Estes são alguns dos temas de A Fronteira da Alvorada, uma história de fantasmas e loucos, em que Louis Garrel é o fotógrafo encarregado de uma sessão de fotos com Carole (Laura Smet), uma atriz tempestuosa, que mais tarde revelará problemas mentais e tendências suicidas – mas com a qual ele acaba se apaixonando e se envolvendo. Há uma guinada inesperada na segunda metade, que nos mostra que a transição entre dois amores é sempre complicada, como tem que experimentar na própria pele o protagonista, e essa circunstância o faz entrar num processo intrincado e amargo que se desloca da realidade para a imaginação.
É sobre os contrastes entre a vida e a imagem da vida, aprisionada e estática no quadro de uma fotografia, e exatamente por isso idealizada e ambígua, nos gestos e movimentos capturados pela câmera do profissional. O desejo nasce da vontade de apropriar-se de uma imagem, mas cujo controle nos escapa no mundo real.

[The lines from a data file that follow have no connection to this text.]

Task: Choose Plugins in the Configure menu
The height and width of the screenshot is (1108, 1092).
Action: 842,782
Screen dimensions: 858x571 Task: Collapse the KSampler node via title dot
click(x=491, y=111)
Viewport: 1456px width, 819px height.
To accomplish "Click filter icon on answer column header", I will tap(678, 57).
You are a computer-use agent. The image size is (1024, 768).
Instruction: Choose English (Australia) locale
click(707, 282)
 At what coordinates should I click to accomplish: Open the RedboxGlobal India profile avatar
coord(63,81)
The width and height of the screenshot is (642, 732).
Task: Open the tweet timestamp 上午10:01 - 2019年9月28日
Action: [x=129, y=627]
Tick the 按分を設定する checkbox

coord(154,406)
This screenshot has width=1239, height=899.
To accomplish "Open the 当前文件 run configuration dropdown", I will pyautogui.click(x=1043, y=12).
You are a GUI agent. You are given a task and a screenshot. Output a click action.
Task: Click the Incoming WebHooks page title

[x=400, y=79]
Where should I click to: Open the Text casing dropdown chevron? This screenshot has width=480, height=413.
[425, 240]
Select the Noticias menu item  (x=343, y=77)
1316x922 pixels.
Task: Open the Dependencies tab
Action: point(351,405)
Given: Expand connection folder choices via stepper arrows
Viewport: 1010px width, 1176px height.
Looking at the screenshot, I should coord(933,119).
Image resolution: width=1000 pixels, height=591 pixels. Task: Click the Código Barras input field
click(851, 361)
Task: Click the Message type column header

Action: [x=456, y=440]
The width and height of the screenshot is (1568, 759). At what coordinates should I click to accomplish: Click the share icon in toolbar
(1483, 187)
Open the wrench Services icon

Esse mal-estar insidioso que permeia a obra de Garrel faz com que os seus personagens perambulem como mortos-vivos na narrativa. Para François, o personagem de Louis Garrel, a vida junto à Eve representa uma situação de conforto, de estabilidade, de temperança, o que se torna um violento contraste à vida que levava com Carole. A Fronteira da Alvorada é um filme friamente romântico, com um quê de Vertigo, por mais que suas superfícies sejam tão distintas, e que suas (muitas) diferenças sejam bem mais acentuadas. O diretor Philippe Garrel se mostra um mestre da criação de atmosferas e na evocação do sobrenatural. Cabe destacar ainda a presença marcante (e, porque não, inesquecível) de Laura Smet, a musa cuja lembrança o protagonista não apagará tão cedo da memória. Ao final, após uma verdadeira sensação de desconforto diante do relacionamento perverso entre os personagens, só nos resta contemplar uma cabeça sangrando no asfalto, quando então o protagonista não será nada além de um objeto integrado à paisagem.